Настя перекрыла капельницу. Осторожно, чтобы не разбудить своего мальчика, вытащила иглу с катетера и закрыла клапан. Всю ночь бы так просидела рядом с Алешенькой, поглаживая маленькую детскую ручку, но позвонила Галя. Поступил новый пациент. Нужно было уходить, а как не хотелось оставлять сыночка одного. Попросив Валю, получше присматривать за малышом, Настёна ушла. Оставшиеся часы дежурства она не на минуту не переставала думать о ребёнке, мирно спящем в палате.

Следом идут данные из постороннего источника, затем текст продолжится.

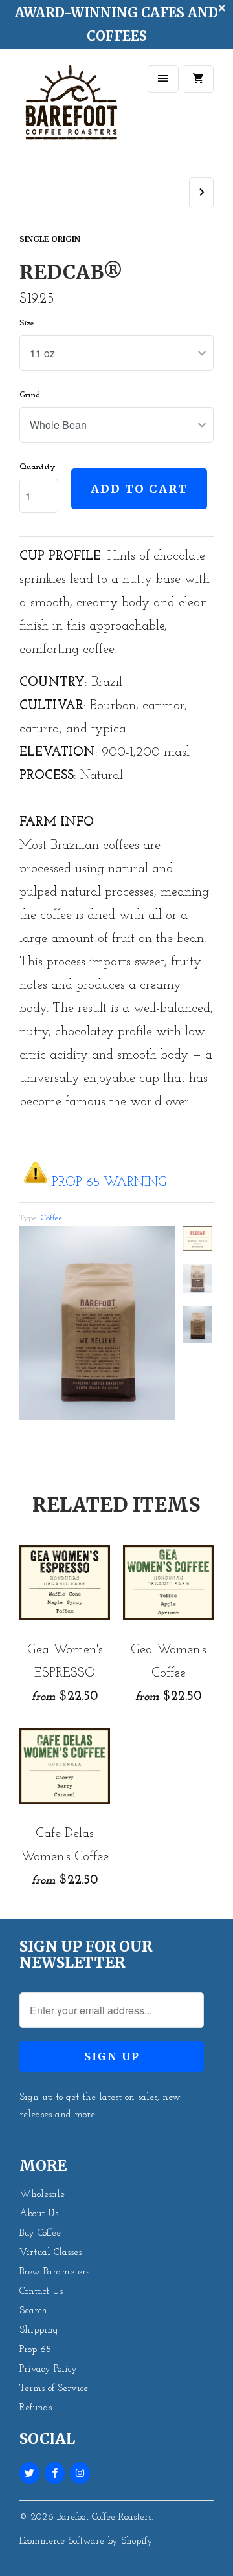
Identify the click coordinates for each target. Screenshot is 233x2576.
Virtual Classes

И как только смена закончилась, словно окрылённая, полетела к своему Алешеньке. Такой счастливой Павлову давно не видели. За одну ночь женщина расцвела, преобразилась, помолодела на лет десять! Её глаза светились радостью, и с лица не на миг не сходила довольная улыбка. А пообщавшись с социальным работником, она тут же побежала в опеку к Марии Петровне Филиповой. Та внимательно слушала задыхающеюся от счастья женщину, а потом нисколько не впечатлившись её речью заявила:
- В вас говорит жалость, Анастасия Георгиевна! Вы увидели бедного сиротку и захотели его приютить, но ребёнок – это не котёнок! Это человек! Это целый мир, вселенная! Это должно быть не спонтанное решение, основанное на одних эмоциях, а обдуманное, взвешенное! Да и вы молоды, родите себе своего, а потом чужой вам не надо будет!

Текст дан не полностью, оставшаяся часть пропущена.